=== Assignment ===
Beginning with the first line of the material, set down each line exactly as written, up to and including the line with "Irina Sedenko (217, 713)".

=== Extracted information ===

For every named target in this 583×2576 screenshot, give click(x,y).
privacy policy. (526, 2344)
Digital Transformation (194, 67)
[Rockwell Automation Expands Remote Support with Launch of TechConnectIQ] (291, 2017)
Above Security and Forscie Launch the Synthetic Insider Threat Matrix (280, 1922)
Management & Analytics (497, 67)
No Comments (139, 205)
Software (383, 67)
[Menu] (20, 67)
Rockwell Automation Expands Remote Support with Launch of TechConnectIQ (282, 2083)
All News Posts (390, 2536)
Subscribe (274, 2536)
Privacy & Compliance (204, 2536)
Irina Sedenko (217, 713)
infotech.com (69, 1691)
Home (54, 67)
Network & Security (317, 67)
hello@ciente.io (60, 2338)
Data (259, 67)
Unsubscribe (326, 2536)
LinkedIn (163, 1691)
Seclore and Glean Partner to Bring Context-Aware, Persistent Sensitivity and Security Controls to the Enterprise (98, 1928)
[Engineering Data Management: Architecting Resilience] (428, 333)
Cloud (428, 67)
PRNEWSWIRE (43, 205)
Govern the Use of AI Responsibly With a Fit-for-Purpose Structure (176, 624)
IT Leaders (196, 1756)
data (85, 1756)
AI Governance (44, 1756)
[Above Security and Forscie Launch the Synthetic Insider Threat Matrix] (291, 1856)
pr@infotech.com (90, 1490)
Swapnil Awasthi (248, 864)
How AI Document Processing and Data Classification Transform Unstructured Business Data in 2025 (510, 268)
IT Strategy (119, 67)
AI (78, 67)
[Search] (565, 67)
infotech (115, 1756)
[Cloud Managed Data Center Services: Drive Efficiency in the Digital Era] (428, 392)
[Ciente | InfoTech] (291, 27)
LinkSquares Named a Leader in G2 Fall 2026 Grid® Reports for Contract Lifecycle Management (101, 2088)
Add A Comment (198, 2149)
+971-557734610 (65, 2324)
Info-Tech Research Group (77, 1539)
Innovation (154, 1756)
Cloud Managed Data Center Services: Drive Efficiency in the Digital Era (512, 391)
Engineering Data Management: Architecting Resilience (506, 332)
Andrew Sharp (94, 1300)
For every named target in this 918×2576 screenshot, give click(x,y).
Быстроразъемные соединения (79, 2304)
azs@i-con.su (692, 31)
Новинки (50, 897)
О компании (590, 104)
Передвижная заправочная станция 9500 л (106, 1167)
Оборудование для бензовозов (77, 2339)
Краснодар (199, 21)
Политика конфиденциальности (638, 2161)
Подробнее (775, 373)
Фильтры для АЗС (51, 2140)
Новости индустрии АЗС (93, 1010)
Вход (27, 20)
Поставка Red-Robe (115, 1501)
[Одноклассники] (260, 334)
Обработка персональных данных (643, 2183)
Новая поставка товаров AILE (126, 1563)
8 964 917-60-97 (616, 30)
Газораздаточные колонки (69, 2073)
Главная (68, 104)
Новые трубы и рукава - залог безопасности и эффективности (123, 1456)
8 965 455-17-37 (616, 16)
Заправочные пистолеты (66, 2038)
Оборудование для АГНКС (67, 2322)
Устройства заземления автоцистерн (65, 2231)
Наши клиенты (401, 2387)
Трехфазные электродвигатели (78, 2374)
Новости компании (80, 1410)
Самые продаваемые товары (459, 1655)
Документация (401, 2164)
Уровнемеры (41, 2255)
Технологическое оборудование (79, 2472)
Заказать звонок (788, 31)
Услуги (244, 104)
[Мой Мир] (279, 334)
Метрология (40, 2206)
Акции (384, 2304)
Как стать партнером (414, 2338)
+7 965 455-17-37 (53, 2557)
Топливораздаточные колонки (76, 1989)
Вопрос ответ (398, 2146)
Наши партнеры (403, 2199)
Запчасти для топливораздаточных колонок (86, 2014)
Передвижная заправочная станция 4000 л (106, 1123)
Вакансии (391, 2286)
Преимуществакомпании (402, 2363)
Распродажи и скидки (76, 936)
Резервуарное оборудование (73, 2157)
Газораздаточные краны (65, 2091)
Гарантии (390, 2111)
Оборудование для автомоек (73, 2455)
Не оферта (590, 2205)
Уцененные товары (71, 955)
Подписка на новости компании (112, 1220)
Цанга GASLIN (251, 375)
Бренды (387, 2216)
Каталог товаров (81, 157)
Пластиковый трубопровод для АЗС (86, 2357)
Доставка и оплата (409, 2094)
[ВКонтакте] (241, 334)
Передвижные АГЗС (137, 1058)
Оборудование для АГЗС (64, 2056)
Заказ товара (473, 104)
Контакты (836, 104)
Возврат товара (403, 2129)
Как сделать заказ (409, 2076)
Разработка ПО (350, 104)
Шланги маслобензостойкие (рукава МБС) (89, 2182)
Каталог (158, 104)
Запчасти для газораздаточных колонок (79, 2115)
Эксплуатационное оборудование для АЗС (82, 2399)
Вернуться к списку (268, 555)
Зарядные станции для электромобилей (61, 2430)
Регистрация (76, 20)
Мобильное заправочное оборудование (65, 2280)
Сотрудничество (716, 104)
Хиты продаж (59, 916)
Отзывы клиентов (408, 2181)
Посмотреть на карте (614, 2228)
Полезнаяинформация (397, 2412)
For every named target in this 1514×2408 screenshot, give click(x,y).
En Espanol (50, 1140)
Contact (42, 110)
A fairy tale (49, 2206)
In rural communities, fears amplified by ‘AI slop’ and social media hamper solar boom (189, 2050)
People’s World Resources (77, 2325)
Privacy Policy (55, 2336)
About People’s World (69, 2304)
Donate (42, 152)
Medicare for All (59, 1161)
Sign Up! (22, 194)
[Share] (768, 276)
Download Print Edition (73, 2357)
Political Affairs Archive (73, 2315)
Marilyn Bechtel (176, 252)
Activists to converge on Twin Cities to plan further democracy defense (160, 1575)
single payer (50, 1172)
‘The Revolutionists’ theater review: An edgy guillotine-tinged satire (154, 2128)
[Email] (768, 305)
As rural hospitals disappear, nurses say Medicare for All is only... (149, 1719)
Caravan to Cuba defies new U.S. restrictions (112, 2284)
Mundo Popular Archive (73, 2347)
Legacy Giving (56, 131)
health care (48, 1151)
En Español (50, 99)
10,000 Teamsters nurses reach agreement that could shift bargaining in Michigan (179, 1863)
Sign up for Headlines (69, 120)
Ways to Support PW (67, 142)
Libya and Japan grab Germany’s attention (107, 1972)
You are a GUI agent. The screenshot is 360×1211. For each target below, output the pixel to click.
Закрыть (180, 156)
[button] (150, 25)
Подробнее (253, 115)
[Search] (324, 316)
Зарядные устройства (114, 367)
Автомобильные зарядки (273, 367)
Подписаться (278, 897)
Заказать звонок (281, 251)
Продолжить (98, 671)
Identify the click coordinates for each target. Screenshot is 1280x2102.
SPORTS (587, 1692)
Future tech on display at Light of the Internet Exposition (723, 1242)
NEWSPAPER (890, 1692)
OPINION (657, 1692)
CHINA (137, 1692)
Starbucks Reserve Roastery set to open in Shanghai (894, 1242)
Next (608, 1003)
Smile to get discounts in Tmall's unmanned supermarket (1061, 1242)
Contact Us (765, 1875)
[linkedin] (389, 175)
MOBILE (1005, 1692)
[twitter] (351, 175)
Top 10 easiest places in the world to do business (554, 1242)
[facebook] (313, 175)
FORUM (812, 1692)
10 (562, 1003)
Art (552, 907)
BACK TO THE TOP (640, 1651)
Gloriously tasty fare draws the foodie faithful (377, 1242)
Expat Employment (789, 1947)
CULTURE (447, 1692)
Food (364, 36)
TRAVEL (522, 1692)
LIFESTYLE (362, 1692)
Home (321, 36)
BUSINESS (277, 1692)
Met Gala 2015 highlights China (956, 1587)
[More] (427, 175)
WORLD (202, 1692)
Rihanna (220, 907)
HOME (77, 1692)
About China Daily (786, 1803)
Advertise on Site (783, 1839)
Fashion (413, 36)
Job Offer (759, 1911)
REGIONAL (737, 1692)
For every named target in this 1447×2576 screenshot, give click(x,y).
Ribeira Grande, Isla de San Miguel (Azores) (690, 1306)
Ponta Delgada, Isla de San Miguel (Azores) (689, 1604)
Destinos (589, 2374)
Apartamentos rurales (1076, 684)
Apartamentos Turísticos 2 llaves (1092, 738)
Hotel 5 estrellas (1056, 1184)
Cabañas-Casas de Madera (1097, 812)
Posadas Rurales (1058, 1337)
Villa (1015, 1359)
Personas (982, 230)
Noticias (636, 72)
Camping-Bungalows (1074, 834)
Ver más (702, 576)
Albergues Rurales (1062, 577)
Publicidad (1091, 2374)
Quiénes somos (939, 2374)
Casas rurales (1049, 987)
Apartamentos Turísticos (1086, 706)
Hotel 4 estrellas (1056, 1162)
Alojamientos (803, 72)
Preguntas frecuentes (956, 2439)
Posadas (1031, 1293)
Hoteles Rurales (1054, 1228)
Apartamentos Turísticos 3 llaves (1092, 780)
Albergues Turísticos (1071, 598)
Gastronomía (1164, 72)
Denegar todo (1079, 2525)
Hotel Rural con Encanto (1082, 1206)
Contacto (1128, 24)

=== Exercise solution ===
For every named target in this 583×2576 screenshot, give click(x,y).
privacy policy. (526, 2344)
Digital Transformation (194, 67)
[Rockwell Automation Expands Remote Support with Launch of TechConnectIQ] (291, 2017)
Above Security and Forscie Launch the Synthetic Insider Threat Matrix (280, 1922)
Management & Analytics (497, 67)
No Comments (139, 205)
Software (383, 67)
[Menu] (20, 67)
Rockwell Automation Expands Remote Support with Launch of TechConnectIQ (282, 2083)
All News Posts (390, 2536)
Subscribe (274, 2536)
Privacy & Compliance (204, 2536)
Irina Sedenko (217, 713)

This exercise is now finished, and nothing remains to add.